= Problem requirements =
Copy out all of the data below line for line, keeping every character unchanged.

------ Supplied material

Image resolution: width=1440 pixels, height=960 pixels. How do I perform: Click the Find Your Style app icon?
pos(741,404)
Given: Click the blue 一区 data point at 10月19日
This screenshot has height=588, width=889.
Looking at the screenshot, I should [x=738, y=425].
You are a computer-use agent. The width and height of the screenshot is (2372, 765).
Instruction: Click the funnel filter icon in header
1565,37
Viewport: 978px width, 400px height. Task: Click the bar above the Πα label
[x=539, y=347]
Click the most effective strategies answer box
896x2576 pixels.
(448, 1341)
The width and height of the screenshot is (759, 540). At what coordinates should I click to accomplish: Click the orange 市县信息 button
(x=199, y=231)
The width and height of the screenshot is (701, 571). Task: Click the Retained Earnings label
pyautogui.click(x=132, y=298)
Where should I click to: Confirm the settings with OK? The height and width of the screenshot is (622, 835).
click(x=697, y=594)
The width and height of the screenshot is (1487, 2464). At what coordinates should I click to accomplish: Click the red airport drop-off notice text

------------

= Written response =
Image resolution: width=1440 pixels, height=960 pixels. How do I perform: Click the Find Your Style app icon?
pos(741,404)
Given: Click the blue 一区 data point at 10月19日
This screenshot has height=588, width=889.
Looking at the screenshot, I should [x=738, y=425].
You are a computer-use agent. The width and height of the screenshot is (2372, 765).
Instruction: Click the funnel filter icon in header
1565,37
Viewport: 978px width, 400px height. Task: Click the bar above the Πα label
[x=539, y=347]
Click the most effective strategies answer box
896x2576 pixels.
(448, 1341)
The width and height of the screenshot is (759, 540). At what coordinates should I click to accomplish: Click the orange 市县信息 button
(x=199, y=231)
The width and height of the screenshot is (701, 571). Task: Click the Retained Earnings label
pyautogui.click(x=132, y=298)
Where should I click to: Confirm the settings with OK? The height and width of the screenshot is (622, 835).
click(x=697, y=594)
The width and height of the screenshot is (1487, 2464). At what coordinates should I click to accomplish: Click the red airport drop-off notice text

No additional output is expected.